---------- Text segment
The two notices of solicitation of public comments follow directives in the SEC’s February 24, 2010 Statement of Support of Convergence and Global Accounting Standards, in which it instructed the SEC staff to develop and execute a work plan to identify areas upon which to concentrate fact-gathering efforts to determine whether, when and how to incorporate IFRS.

U.S. SEC to refocus on IFRS roadmap-official

"The U.S. Securities and Exchange Commission will make it a priority in the coming months to refocus on a proposed roadmap to move U.S. companies to international accounting standards, a top agency official said on Thursday.

"Turning back to the roadmap will be an important priority for us this fall," Jim Kroeker, the SEC's new chief accountant said in remarks to a New York State Society of CPAs conference in New York.

Last November, in one of the last major projects of the SEC under former Chairman Christopher Cox, the SEC staff released a a proposed roadmap that would have U.S. companies filing financial results under International Financial Reporting Standards, or IFRS, by 2014, with the option for some companies to adopt the rules earlier.

Kroeker, who took up his post last month, said on Thursday that in the more than 200 comment letters the SEC has received on the proposal, it was "resoundingly clear" that people agree there should be a single set of global high-quality accounting standards, but there were striking differences in how different groups wanted to accomplish that goal.

Kroeker said the SEC staff, as "an important next step," would work on how to put into place various pillars and milestones to reach that goal.

IFRS is written by the London-based International Accounting Standards Board (IASB), while the traditional U.S. accounting rules -- known as U.S. Generally Accepted Accounting Principles (GAAP) -- are written by the Norwalk, Connecticut-based Financial Accounting Standards Board.
--------------------
> _Objective_
Turn the paragraph in the IFRS article that begins "Last November" into a short bulleted list that keeps its main facts. Rely only on the IFRS article.
---------- Data block
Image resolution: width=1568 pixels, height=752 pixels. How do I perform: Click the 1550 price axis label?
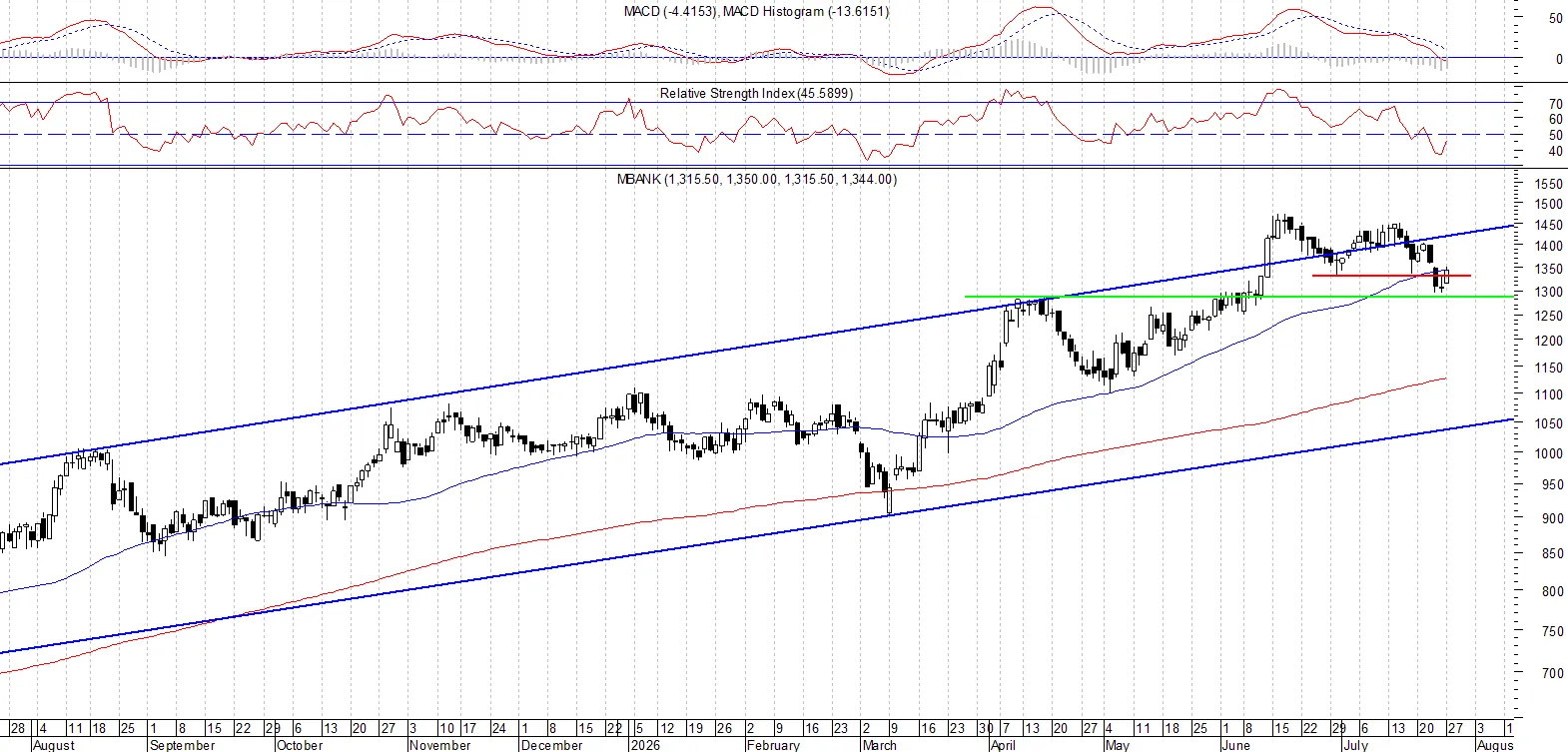(1548, 185)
--------------------
> _Written response_
- Last November, the SEC staff released a proposed roadmap, one of the SEC's last major projects under former Chairman Christopher Cox.
- Under the roadmap, U.S. companies would file financial results under International Financial Reporting Standards (IFRS) by 2014.
- Some companies would have the option to adopt the rules earlier.